The care teams at our PFF Care Center Network (CCN) sites are made up of many different healthcare professionals, each with an important role to play in running the center and caring for patients. To help you understand how your care team works, we’ll be starting a series of posts to help you get to know some of the members of the pulmonary fibrosis (PF) care team. We’ll do this by highlighting team members from Care Center Network sites across the country and letting you tag along with them as they go about their day. Follow us on Facebook or Instagram to get a peek into their daily routines on the job! 

• Tell us your name, credentials, and medical center.

Amy Hajari Case, MD – Piedmont Healthcare in Atlanta, GA. I’m the CCN site director and Medical Director for Pulmonary and Critical Care Research.

• How did you get started in your field and/or what you are passionate about with your work?

My interest in pulmonary medicine actually started with critical care, which is part of a paired fellowship. During my fellowship, I worked with a wonderful mentor, Dr. Joao de Andrade, who taught me how to care for interstitial lung disease (ILD) patients and introduced me to clinical research.

• What does a typical day or week look like for you?

I wear a lot of different clinical “hats,” and I usually wear each one for about a week at a time: ILD clinic, inpatient pulmonary medicine, and critical care medicine. When I’m in clinic, I’m generally seeing patients all day, for both new consultations and follow up visits. For new patients especially, there is a lot of information to review, including records from other doctors and testing like CT scans or biopsy results. Between patients and at the end of the day, I answer messages from our nurses and therapists and write my clinic notes in our computer record system.

When I work in the hospital, either on the acute care floors or in the ICU, I spend the day seeing patients, talking with families, rounding with our interdisciplinary team, and doing even more charting! I usually end up seeing patients in all parts of the hospital and put a lot of miles on my shoes each day.

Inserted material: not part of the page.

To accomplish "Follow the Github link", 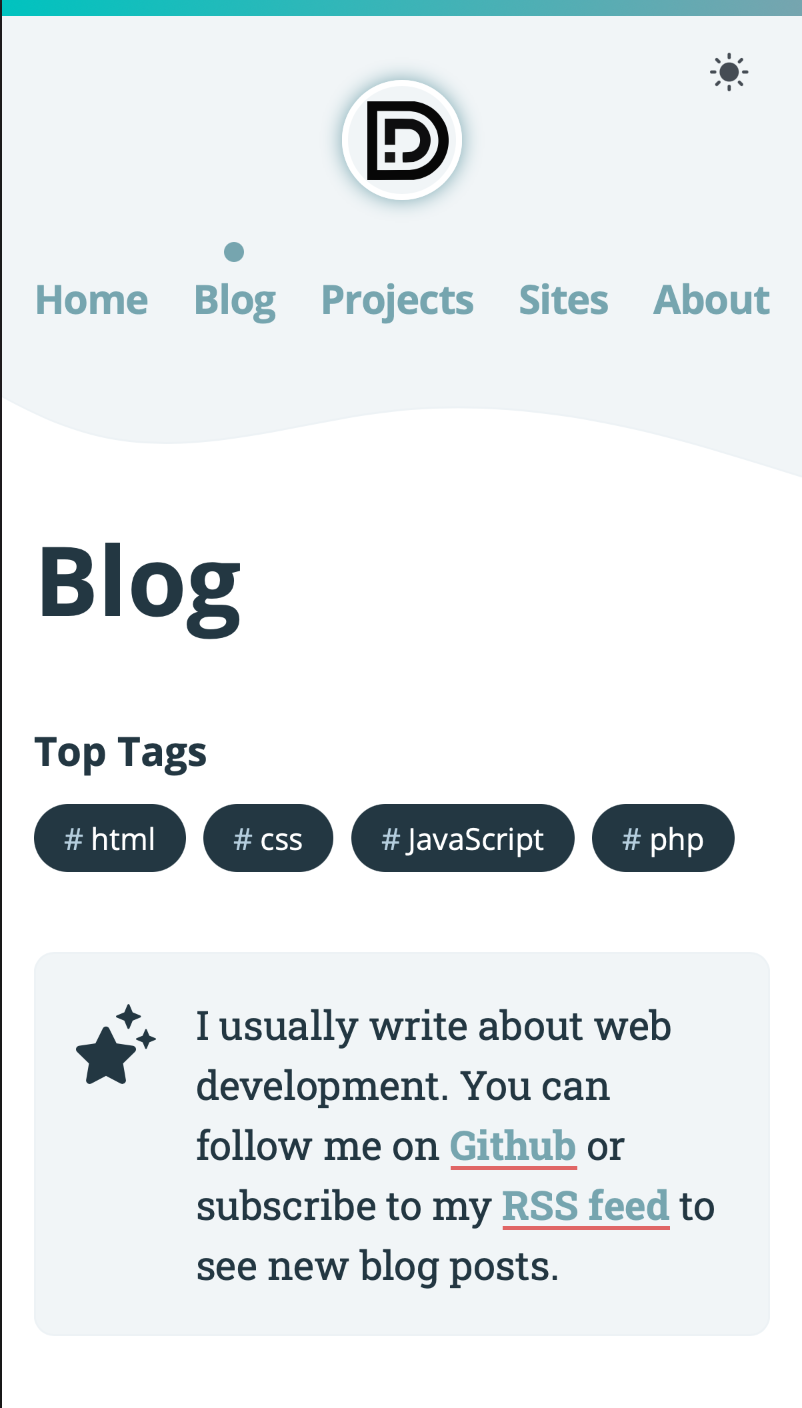I will click(513, 1146).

I also attend lots of meetings during the week, including our multidisciplinary team meeting where we review ILD cases with our pathologist and radiologists. In my role as Senior Medical Advisor at the PFF, I meet with the Programs team and Medical team weekly and other committees throughout the month.

• What is your favorite part of your job?

My clinical research hat is my favorite one. There is so much still to learn about PF and ILD and how we can better treat these diseases, so I feel like every contribution our team can make to the science is valuable.

My other favorite thing is the work I do in education and advocacy for the Pulmonary Fibrosis Foundation. PF and ILD can be really confusing, even for doctors, and many people haven’t heard of these disease states at the time they are diagnosed. I feel really privileged to be able to help educate our community and communicate important information.

• What you like to do in your free time?

My most favorite thing in the world is spending time with my family, ideally at the beach! I also love live music and theatre and have really missed being able to see shows during the pandemic.